▶ _WHAT THE TASK REQUIRES_: Among the entries below, find the line with "Contact Us (367, 2508)", then quote it and each following line up to and including the line with "Las Vegas (162, 1849)", and nothing else.
** SUPPLIED MATERIAL follows **
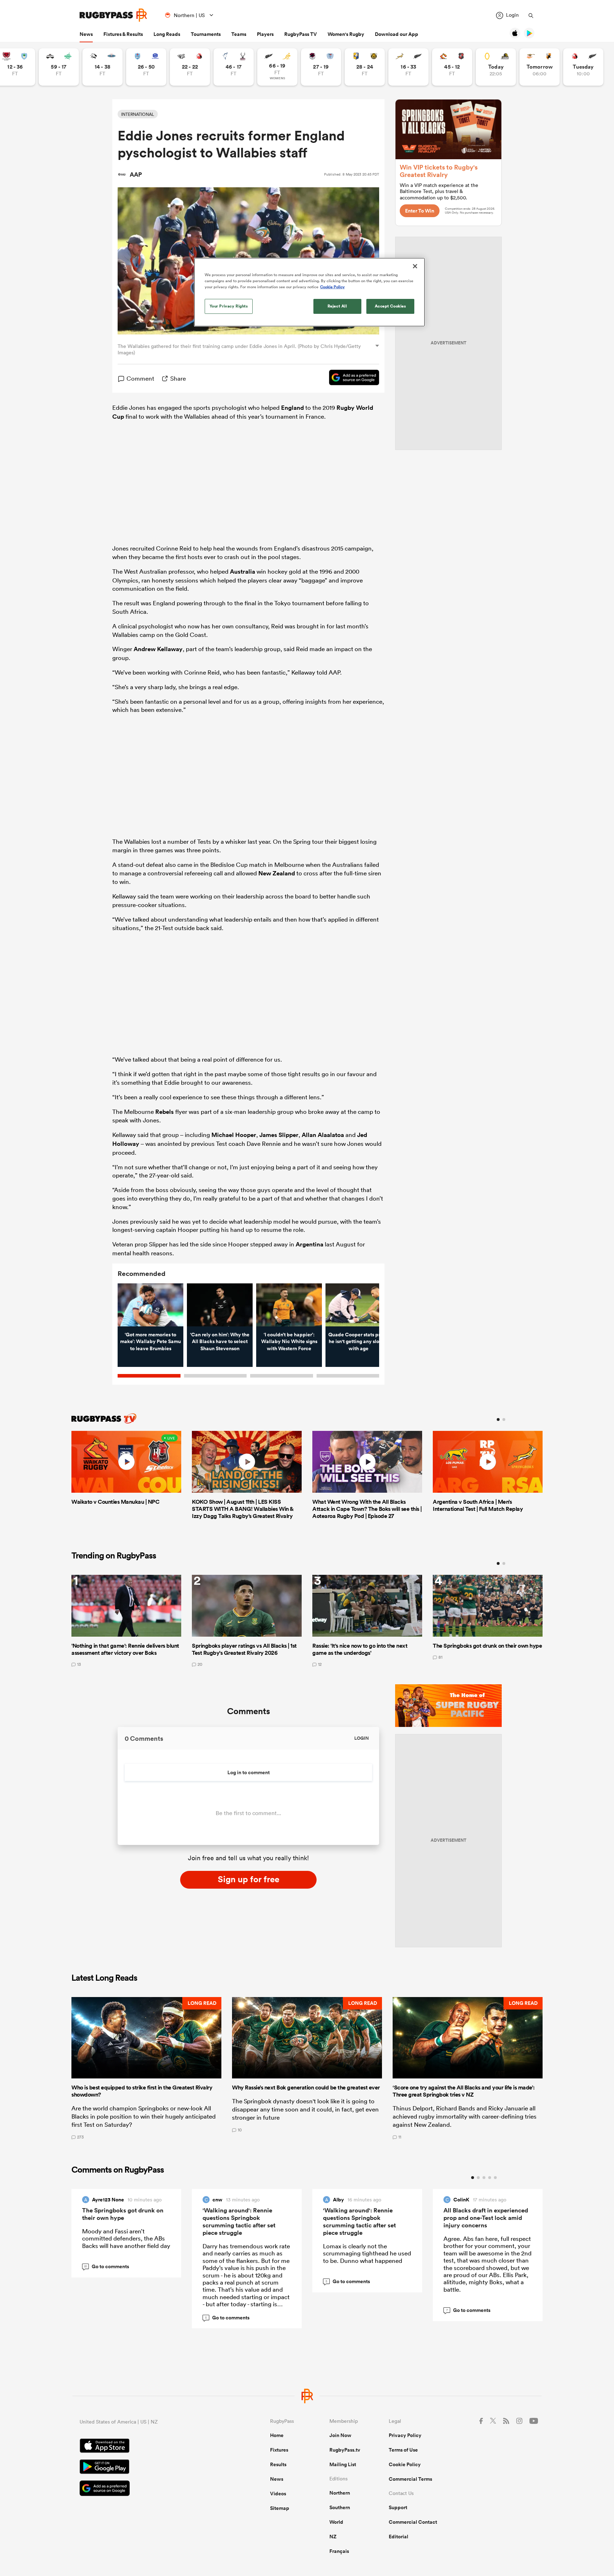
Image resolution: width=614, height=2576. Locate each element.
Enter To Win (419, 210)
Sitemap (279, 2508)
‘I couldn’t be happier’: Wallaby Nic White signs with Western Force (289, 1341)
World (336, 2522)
** End of SUPPLIED MATERIAL **
** SUPPLIED MATERIAL follows **
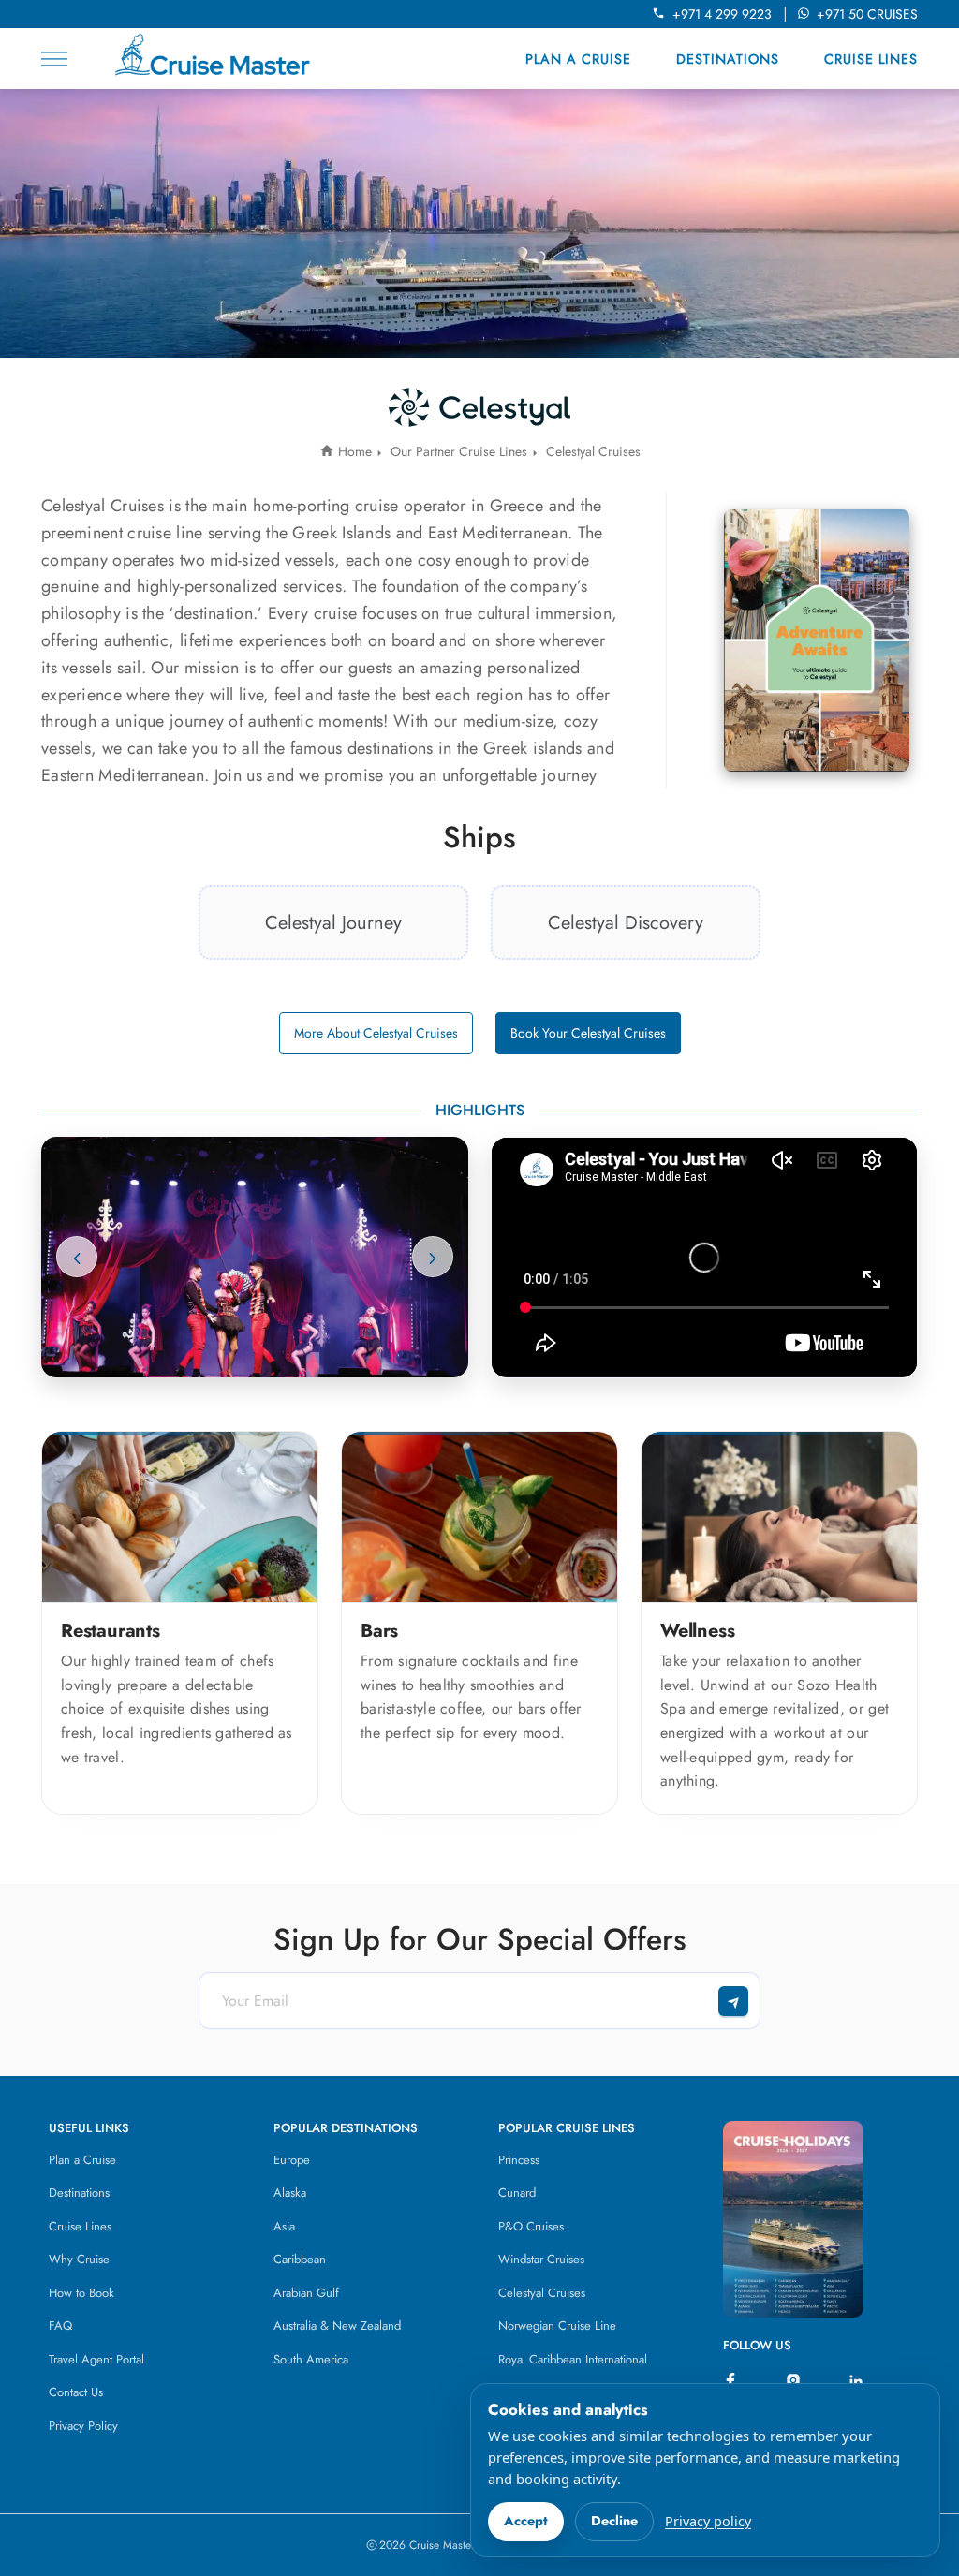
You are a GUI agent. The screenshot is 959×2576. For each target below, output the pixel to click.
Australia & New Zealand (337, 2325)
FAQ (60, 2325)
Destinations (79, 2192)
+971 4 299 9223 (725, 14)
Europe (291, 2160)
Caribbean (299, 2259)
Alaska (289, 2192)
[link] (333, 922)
** End of SUPPLIED MATERIAL **
** SUPPLIED MATERIAL follows **
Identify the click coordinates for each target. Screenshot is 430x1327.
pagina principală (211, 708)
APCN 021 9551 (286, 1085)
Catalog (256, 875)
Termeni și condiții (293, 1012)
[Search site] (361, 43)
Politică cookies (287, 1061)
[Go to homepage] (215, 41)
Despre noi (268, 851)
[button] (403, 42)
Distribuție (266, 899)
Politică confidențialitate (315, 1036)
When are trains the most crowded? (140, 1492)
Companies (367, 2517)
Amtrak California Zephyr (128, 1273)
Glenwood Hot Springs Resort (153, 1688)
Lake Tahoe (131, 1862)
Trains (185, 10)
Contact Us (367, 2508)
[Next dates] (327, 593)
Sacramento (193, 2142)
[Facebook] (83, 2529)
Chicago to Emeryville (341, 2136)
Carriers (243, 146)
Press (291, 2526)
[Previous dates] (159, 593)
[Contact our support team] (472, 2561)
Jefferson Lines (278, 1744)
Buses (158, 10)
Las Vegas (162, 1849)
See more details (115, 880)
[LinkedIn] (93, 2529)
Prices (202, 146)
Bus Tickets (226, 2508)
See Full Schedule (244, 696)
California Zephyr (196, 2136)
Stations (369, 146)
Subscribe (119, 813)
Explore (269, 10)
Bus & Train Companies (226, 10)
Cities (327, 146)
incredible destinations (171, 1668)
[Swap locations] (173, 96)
** End of SUPPLIED MATERIAL **
▶ _RESULT OF THE EXERCISE_:
Contact Us (367, 2508)
[Next dates] (327, 593)
Sacramento (193, 2142)
[Facebook] (83, 2529)
Chicago to Emeryville (341, 2136)
Carriers (243, 146)
Press (291, 2526)
[Previous dates] (159, 593)
[Contact our support team] (472, 2561)
Jefferson Lines (278, 1744)
Buses (158, 10)
Las Vegas (162, 1849)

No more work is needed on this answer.